High elevation 4 -5 years.
An estate will usually range from 1 – 6 Divisions and range from 50 (20.23 hect) to 4,000 (1,618.76 hect) acres in extent. The larger estates & groups are often made up of several original proprietary coffee estates. Thus 6 divisions may well be 6 old estates from the 1800’s.
Each year about 2 fields in each division will need pruning and brought back bursting with energy, to go back into plucking. A division is usually an area of some 200 to 300 acres. The area is divided up into fields, often with no obvious boundary. These fields vary between 20 to 50 acres each and about 7 -10 fields per division. When the first tracts of land were purchased from the crown for clearing, purchases were often in multiples of 50 or 100 acres. Pruning these days is fairly light in the main, it is largely a slash pruning, years ago we would have religiously cut out all dead wood back to live wood and shortened all new shoots to 4 inches. Recovery of the shoots back to tipping is about 90 to 105 days for new shoots to reach the level of the plucking table. Once the long green shoots are up tipping takes place. This is the first plucking in a new field from pruning and it breaks the shoot back to where the plucking level is required and this will be the plucking table until the bush is pruned again. The broken and plucked shoots are thrown on the ground as they are useless for quality tea. From then on the plucking cycle begins again every 7 days.
Each division has a band of trained skilled pruners and trains up two or three new pruners each year. Each pruner is given a set number of bushes 140 – 150 for a days work.
2. Drains
The picture below illustrates that estates create their own service roads and bridges to enable the estate vehicles to access the tea fields where the plucked leaf is ready to be taken with speed back to the factory to avoid deterioration and oxidising before rolling. New access roads had to be cut and rocks blasted with blasting powder or sticks of dynamite.

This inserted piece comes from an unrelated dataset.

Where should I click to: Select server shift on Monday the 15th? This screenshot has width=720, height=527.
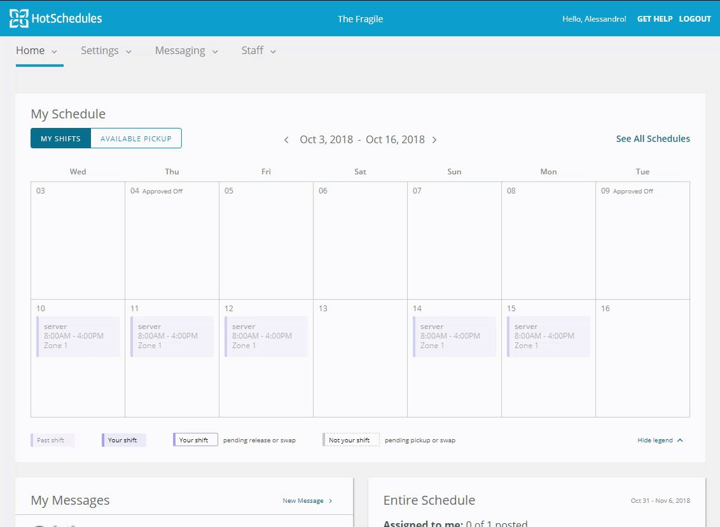[x=549, y=336]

When Pruning of a tea field takes place, the opportunity is taken to spring clean the field. In order to control soil erosion from heavy rains before the tea field is planted out with vegetative propagated tea clones (VP) the field which is steeply sloping has 2 foot deep box drains cut across the hillside to the contour line. At the end of each box drain the wall leading to the next box has the top cut down so as to allow the dammed water in the box to overflow into the next box. This slows the flow of water and allows any soil to settle in the box. At this time the box drains are re-cut to their original depth and the soil carried into the tea rows above for spreading. Often these days a row of a local grass like Mana grass is planted along the top edge of the drains to again hold back soil.
3. Weeding
This is a monthly exercise which is carried out fairly gently without scraping the soil to any extent. Grasses and certain binding weeds are encouraged to combat soil erosion these days whereas in earlier years weeds were eliminated.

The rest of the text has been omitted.